A new SMS scam has been around this month, featuring seemingly innocent content that puts your private information at risk. Better Business Bureau is warning consumers to beware of this tempting scam.
How the scam works
You receive a text that reads like this: “Hey, is that John? It’s Amanda. We already chatted on Tinder when I came to visit my cousin but we never met irl. I’m back in town if you wanna see yourself this time, are you free?
If you respond to text like this, even with a polite “Sorry, wrong number,” the stranger responds anyway, seemingly ignoring your response. Usually you will receive a few compliments and a few pictures of “Amanda” or some other name that appears to be a scantily clad woman. Names, story, and photos will follow a similar script, but may be different.
A consumer told BBB Mountain West that he initially felt bad for the girl – in her case, Alyssa – and assumed she had received the wrong number from the man she was trying to join, “Dominick”. In her post, the dating app was Bumble, and the parent was an aunt instead of a cousin, but the idea was the same. He became suspicious when a photo of a pretty girl was sent immediately after his reply without further context, and blocked the number.
If you continue to engage with the stranger, who is actually a chat bot, they are trying to trick you into signing up for dating or adult sites.

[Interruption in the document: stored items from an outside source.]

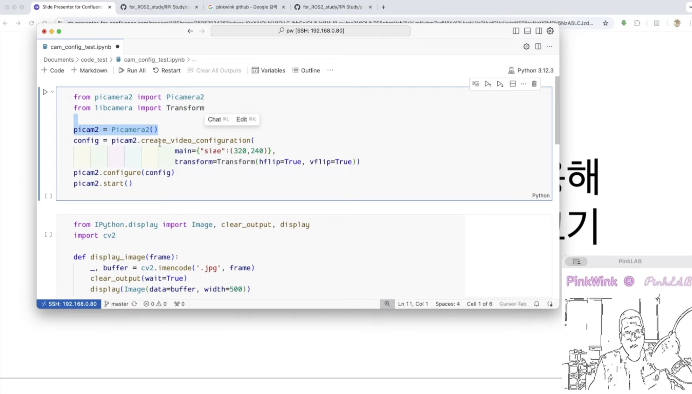The image size is (692, 394).
Task: Click the pw SSH command center search field
Action: pos(311,31)
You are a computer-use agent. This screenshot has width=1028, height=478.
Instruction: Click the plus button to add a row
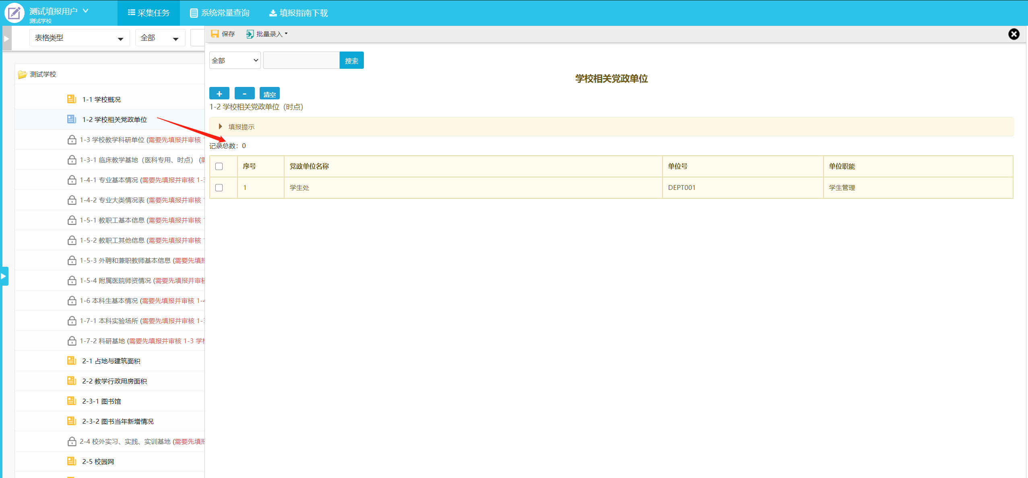coord(219,93)
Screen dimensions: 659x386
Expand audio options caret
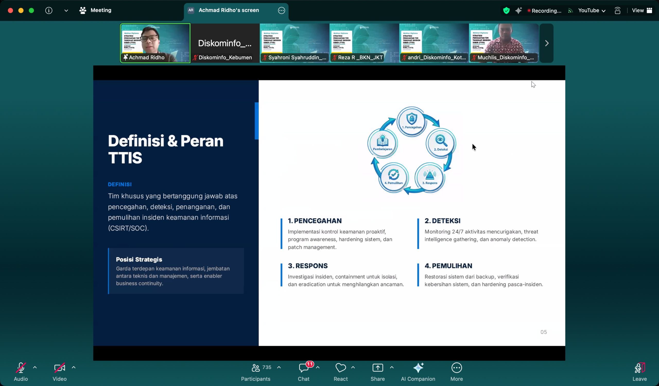coord(35,367)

Your new “friend” will encourage you to register on a specific website to see more meaningful photos, which may involve providing your credit card number. Due to the questionable nature of this scam, if you pass on your credit card information at any point, you could be exposed to fraudulent charges and identity theft.
How to avoid chatbot scams
Ignore stranger texts. If you get a text from someone you don’t know, just don’t respond. It is the safest route. If you engage with a scammer, even briefly, they’ll mark your number as active and you might get even shady texts in the future. Beware of people who continue to strike up a conversation after you tell them they have the wrong number.
Block numbers that appear to come from scammers. Unsolicited texts that appear to be from a chatbot or ask you to click on suspicious links are probably not safe. Block these numbers to prevent crooks from contacting you again through them.
Never give your personal information to strangers. Never share your credit card or banking information, full name, home address, or social security number with someone you’ve never met in person.
Never click on links in unsolicited messages. A single click can give the scammer access to all of your personal information.
For more information
Read the BBB’s advice: spot the red flags of fake text messages. Learn more about similar scams, such as texting with surprise offers or mandatory COVID testing.
If you’ve been the victim of an SMS scam, report it to BBB.org/ScamTracker. Your report can help expose the crooks’ tactics so that others don’t fall prey.